## [TO DO]
All the data beneath this line is to be reproduced exactly.

━━━━

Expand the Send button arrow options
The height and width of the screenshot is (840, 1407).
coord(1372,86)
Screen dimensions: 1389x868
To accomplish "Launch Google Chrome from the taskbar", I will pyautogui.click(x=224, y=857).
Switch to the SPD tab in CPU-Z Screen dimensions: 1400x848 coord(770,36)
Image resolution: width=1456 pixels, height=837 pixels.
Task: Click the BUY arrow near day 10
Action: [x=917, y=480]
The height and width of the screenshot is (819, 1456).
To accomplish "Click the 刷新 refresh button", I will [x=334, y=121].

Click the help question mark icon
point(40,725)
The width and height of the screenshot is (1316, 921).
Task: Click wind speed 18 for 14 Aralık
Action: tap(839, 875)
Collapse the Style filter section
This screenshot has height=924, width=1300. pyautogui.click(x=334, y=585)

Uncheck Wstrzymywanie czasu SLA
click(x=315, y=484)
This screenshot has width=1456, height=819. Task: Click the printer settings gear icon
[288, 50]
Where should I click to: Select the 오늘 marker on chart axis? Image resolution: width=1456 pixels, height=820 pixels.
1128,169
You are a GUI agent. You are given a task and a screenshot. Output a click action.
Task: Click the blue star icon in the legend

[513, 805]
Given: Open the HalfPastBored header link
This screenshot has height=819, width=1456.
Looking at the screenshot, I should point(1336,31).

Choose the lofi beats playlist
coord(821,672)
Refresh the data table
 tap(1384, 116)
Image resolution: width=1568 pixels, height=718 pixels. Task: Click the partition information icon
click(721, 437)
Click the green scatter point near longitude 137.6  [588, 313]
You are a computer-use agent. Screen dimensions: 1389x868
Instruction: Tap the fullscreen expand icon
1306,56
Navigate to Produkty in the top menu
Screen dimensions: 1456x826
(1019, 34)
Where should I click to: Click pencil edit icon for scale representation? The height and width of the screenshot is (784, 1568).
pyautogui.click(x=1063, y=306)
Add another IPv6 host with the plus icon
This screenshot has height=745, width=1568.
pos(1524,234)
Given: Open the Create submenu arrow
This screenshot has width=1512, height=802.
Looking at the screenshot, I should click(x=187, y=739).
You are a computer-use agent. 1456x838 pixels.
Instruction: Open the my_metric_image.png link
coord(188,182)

━━━━

## [YOUR RESPONSE]
Expand the Send button arrow options
The height and width of the screenshot is (840, 1407).
coord(1372,86)
Screen dimensions: 1389x868
To accomplish "Launch Google Chrome from the taskbar", I will pyautogui.click(x=224, y=857).
Switch to the SPD tab in CPU-Z Screen dimensions: 1400x848 coord(770,36)
Image resolution: width=1456 pixels, height=837 pixels.
Task: Click the BUY arrow near day 10
Action: [x=917, y=480]
The height and width of the screenshot is (819, 1456).
To accomplish "Click the 刷新 refresh button", I will [x=334, y=121].

Click the help question mark icon
point(40,725)
The width and height of the screenshot is (1316, 921).
Task: Click wind speed 18 for 14 Aralık
Action: tap(839, 875)
Collapse the Style filter section
This screenshot has height=924, width=1300. pyautogui.click(x=334, y=585)

Uncheck Wstrzymywanie czasu SLA
click(x=315, y=484)
This screenshot has width=1456, height=819. Task: Click the printer settings gear icon
[288, 50]
Where should I click to: Select the 오늘 marker on chart axis? Image resolution: width=1456 pixels, height=820 pixels.
1128,169
You are a GUI agent. You are given a task and a screenshot. Output a click action.
Task: Click the blue star icon in the legend

[513, 805]
Given: Open the HalfPastBored header link
This screenshot has height=819, width=1456.
Looking at the screenshot, I should point(1336,31).

Choose the lofi beats playlist
coord(821,672)
Refresh the data table
 tap(1384, 116)
Image resolution: width=1568 pixels, height=718 pixels. Task: Click the partition information icon
click(721, 437)
Click the green scatter point near longitude 137.6  [588, 313]
You are a computer-use agent. Screen dimensions: 1389x868
Instruction: Tap the fullscreen expand icon
1306,56
Navigate to Produkty in the top menu
Screen dimensions: 1456x826
(1019, 34)
Where should I click to: Click pencil edit icon for scale representation? The height and width of the screenshot is (784, 1568).
pyautogui.click(x=1063, y=306)
Add another IPv6 host with the plus icon
This screenshot has height=745, width=1568.
pos(1524,234)
Given: Open the Create submenu arrow
This screenshot has width=1512, height=802.
Looking at the screenshot, I should click(x=187, y=739).
You are a computer-use agent. 1456x838 pixels.
Instruction: Open the my_metric_image.png link
coord(188,182)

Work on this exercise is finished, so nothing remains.